Math 176 - Data Structures
Programming Assignment #3
Connected Components (Union-Find)

Due date: Friday, November 10 at 6:00 PM.
Total points for this assignment: 75 points.

In this homework assignment, you will write routines for keeping track of the connected components of an undirected graph with online (real-time, interactive) methods. This is essentially the same as a union-find algorithm, using union by size and using path compression. One new feature of the connected components routines you will write is that you have to keep track of the minumum numbered node in each connected component.

You will write a class `ConnectedComponents` which exactly matches in functionality the routines documented here: online documentation for `ConnectedComponents`. This includes the following routines:

1. A constructor which creates initially a graph with no edges on N nodes (N any positive integer). The vertices of the graph are numbered with integers from 0 to N-1.
2. `addEdge(i,j)` - adds an edge from vertex number `i` to vertex number j. The connected component information must be updated accordingly. If the two vertices were not already in the same connected component, then this routine must return the number, N, of the smallest numbered vertex in the new enlarged connected component. It returns the negative number -(N+1) if the two vertices were already in the same connected component before the new edge was added.
3. `minConnected(i) `- returns the number of the smallest numbered vertex that is in the same connected component as vertex number `i`.
4. `areConnected(i,j)`.- returns true if vertices `i` and `j `are in the same connected component of the graph.

In addition, your routines must keep statistics on how many pointers are traversed in the routines `minConnected`, `areConnected` and `addEdge`. For example, in `minConnected`, if vertex `i` is the root vertex of the tree storing the elements of vertex  `i`'s its connected component, then zero pointers are traversed. On the other hand, if it is not the root vertex in its connected component, then at least one pointer will be traversed. The routine

• `getNumPointerTraversals() `- returns the total number of pointer traversals.

By the inverse Ackermann upper bound, you should expect that a very small number of extra pointer need to be traversed per operation. I will provide you with a main program, called CcStatistics.java, that runs trials for you to gather statistics about numbers of pointer traversals. The main program will allow you to gather the following kinds of statistics:

• You will specify a number N of vertices in the graph.
• You will specify whether to join random vertices or whether to connect random connected components.
• The program will then either add edges until either (a) the entire graph is connected and there is a single connected component, or (b) there are 10 edges added in a row that do not reduce the number of connected components..

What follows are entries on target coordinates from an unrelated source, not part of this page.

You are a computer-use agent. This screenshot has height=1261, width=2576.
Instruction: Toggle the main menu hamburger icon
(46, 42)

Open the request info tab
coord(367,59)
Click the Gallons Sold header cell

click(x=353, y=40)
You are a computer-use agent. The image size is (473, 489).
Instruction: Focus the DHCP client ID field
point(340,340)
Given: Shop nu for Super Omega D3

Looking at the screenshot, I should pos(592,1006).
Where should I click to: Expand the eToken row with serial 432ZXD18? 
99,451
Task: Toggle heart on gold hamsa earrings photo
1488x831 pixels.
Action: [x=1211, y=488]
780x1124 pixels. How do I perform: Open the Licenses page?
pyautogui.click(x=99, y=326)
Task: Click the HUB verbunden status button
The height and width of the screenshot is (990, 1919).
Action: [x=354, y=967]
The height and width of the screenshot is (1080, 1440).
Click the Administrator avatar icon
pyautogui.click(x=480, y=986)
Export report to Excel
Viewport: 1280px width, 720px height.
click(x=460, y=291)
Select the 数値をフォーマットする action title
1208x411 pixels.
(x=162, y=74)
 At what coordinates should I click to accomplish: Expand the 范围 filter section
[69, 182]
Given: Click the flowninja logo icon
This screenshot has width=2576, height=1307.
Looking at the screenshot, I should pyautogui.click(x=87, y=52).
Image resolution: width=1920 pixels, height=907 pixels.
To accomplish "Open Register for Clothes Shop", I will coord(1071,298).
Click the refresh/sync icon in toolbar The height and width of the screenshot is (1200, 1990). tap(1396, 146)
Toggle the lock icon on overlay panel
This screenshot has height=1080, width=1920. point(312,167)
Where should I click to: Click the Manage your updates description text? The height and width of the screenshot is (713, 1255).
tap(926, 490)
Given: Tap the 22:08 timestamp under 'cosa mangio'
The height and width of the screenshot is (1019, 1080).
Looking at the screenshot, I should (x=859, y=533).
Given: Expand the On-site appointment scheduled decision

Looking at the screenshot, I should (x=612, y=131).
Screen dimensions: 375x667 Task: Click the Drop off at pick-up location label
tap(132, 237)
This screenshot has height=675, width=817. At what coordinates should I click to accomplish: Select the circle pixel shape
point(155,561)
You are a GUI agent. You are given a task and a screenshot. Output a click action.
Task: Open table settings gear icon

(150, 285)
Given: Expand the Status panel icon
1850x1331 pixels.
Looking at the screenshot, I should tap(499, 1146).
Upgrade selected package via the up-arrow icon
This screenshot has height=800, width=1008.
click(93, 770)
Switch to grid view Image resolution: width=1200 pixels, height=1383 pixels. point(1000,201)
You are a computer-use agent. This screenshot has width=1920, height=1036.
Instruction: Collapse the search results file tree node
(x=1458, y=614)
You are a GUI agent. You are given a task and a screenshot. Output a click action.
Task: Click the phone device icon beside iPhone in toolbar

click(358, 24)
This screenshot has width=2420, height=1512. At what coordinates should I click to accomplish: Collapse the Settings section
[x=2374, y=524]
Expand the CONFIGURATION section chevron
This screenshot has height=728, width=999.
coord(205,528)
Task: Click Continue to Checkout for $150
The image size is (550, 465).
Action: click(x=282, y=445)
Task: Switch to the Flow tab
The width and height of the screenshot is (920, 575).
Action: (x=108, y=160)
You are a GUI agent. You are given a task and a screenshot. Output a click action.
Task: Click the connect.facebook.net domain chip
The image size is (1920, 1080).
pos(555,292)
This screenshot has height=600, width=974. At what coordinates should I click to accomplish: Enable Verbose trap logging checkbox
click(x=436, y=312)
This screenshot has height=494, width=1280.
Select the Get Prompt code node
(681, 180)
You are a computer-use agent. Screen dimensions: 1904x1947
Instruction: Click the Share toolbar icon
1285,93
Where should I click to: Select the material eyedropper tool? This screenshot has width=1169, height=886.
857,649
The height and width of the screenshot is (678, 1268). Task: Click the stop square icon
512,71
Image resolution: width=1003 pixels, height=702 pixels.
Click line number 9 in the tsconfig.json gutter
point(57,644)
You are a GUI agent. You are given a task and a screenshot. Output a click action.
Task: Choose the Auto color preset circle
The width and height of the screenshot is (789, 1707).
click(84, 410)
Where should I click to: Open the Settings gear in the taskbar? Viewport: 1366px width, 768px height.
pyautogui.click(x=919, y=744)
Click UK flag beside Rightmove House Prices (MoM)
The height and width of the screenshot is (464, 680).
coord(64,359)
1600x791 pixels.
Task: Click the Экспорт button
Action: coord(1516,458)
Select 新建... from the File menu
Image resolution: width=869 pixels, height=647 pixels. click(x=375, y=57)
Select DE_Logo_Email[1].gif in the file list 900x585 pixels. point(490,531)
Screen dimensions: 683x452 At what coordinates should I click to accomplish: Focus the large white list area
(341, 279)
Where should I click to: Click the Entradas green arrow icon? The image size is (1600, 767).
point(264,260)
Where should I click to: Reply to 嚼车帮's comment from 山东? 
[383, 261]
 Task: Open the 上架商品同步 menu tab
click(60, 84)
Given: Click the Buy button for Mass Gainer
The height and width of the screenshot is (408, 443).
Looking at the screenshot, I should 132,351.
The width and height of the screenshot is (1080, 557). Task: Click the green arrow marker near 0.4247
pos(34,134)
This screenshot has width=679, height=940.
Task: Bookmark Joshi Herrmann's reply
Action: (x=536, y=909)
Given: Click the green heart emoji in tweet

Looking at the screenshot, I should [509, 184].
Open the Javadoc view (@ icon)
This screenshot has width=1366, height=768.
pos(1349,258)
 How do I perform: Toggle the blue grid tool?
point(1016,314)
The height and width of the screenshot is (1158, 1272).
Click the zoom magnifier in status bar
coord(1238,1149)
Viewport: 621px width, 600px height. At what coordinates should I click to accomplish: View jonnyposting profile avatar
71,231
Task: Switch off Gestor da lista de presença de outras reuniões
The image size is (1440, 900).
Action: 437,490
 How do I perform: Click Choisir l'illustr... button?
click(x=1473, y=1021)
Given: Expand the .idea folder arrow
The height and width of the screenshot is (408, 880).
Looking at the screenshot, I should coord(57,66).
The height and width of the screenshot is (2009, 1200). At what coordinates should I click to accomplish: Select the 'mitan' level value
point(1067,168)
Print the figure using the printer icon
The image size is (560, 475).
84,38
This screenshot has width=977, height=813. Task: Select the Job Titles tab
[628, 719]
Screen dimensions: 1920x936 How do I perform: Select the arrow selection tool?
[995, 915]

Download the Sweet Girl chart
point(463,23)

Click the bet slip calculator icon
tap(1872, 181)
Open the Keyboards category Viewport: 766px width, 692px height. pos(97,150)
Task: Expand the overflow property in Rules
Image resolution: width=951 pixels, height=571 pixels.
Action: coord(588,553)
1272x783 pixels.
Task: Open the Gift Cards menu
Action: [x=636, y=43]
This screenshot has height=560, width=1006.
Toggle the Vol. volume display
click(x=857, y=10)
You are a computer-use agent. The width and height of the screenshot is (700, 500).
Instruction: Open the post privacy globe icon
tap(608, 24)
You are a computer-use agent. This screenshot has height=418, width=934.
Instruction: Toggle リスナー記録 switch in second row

Gather statistics for several values of N. Use N=100, 1000, 10000, 100000, 10000000 (if your computer cannot go as high as one million, use the a large value for N close to the maximum attainable). As usual, remember to increase the heap size with the -X command line options.

Please note that this main program will not test the accuracy of your code. It will only gather statistics. You are responsible for ensuring the accuracy of your code with your own test programs.

Source Materials: You should look for the HTML documentation on CcStatistics.java and ConnectedComponents.java. You will find the source code for CcStatistics.java and for HashSetLinear.java in the directory ProgHomework3 on ieng9. You should get a copy the source code files and compile them yourself. The version of HashSetLinear is a special one, that includes a routine getRandomElement that is used by the CcStatistics program.
There is no full tester for the ConnectedComponents class. However, some kinds of errors in ConnectedComponents will cause errors in to occur in CcStatistics, so this will give you a partial test of your program.

Turnin materials: You must turn in the following:

• Your source code, in a file ConnectedComponents.java. As usual, this code must be compilable on its own without additional files.
• A README file. This should include a table showing the results of your tests gather statistics. Do your experiments conform with the what you would expect from the theorem stated in class about the cost of the union-find with path compression algorithm? Explain.

This programming assignment is covered by the usual Academic Integrity Guidelines for programming assignments.